The UOC Will Determine Its Own Church Policy – Yelenskyi

The Head of the State Service of Ukraine for Ethnopolitics and Freedom of Conscience, Viktor Yelenskyi, stated that the Ukrainian Orthodox Church has the full right to independently determine how to build both its internal and external ecclesiastical relations. He said this in an interview with the news agency Ukrinform.

According to the official, the issue of ecclesiastical order does not fall within the competence of the state. At the same time, answering a question about the future of the UOC in case of its “final distancing from the Moscow Patriarchate,” Yelenskyi emphasized that the choice of whom to maintain relations with lies solely with the Church itself.

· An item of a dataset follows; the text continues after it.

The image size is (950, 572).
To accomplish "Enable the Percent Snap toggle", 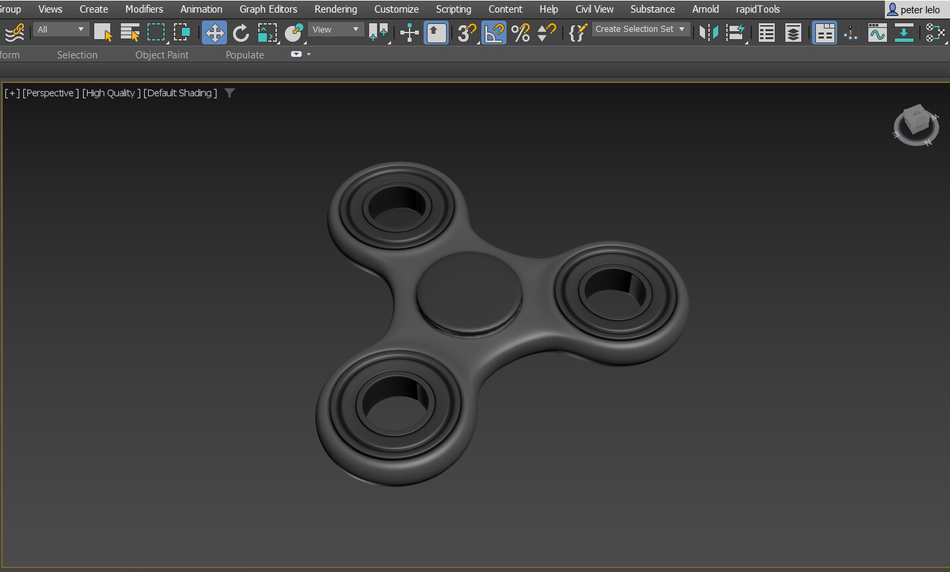I will [521, 32].
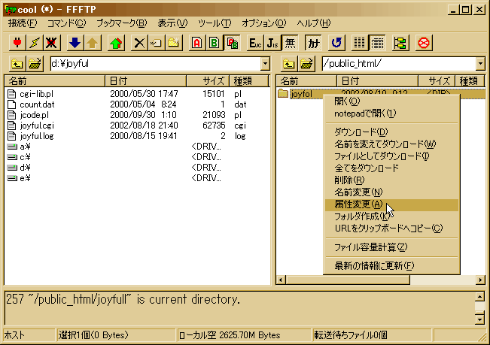Click the disconnect icon with red X

coord(52,43)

“It seems to me that this Church will decide for itself with whom to communicate, and with whom not to, how to build its internal and external relations,” he noted.

At the same time, the head of the State Service believes that the UOC faces serious challenges in its relationship with Ukrainian society — something, he says, even some of its clergy acknowledge.

In this context, Yelenskyi cited historical examples of ruptures between Local Orthodox Churches:

“The Church of the Moscow Tsardom was in a break with the Mother Church for 141 years — and, as we are assured, nothing terrible happened; people were saved within it,” the official said.

He also recalled that the UOC itself had earlier severed Eucharistic communion with several Local Churches — the Ecumenical Patriarchate, as well as the Churches of Alexandria, Cyprus, and Greece.

“The final decision on whether grace is present or absent, on salvation or lack thereof, does not belong to Patriarch Kirill or to any other patriarch, but to God alone,” Yelenskyi stated.

It is also worth recalling that the former head of the State Service of Ukraine for Ethnopolitics and Freedom of Conscience, Olena Bohdan, criticized the current leadership of the agency for attempting to establish the UOC’s affiliation with Russian centers using Russian, rather than Ukrainian, documents. Bohdan noted that if the decision to ban the UOC is based on the statutory documents of the Russian Orthodox Church, this may lead to legal consequences at the international level.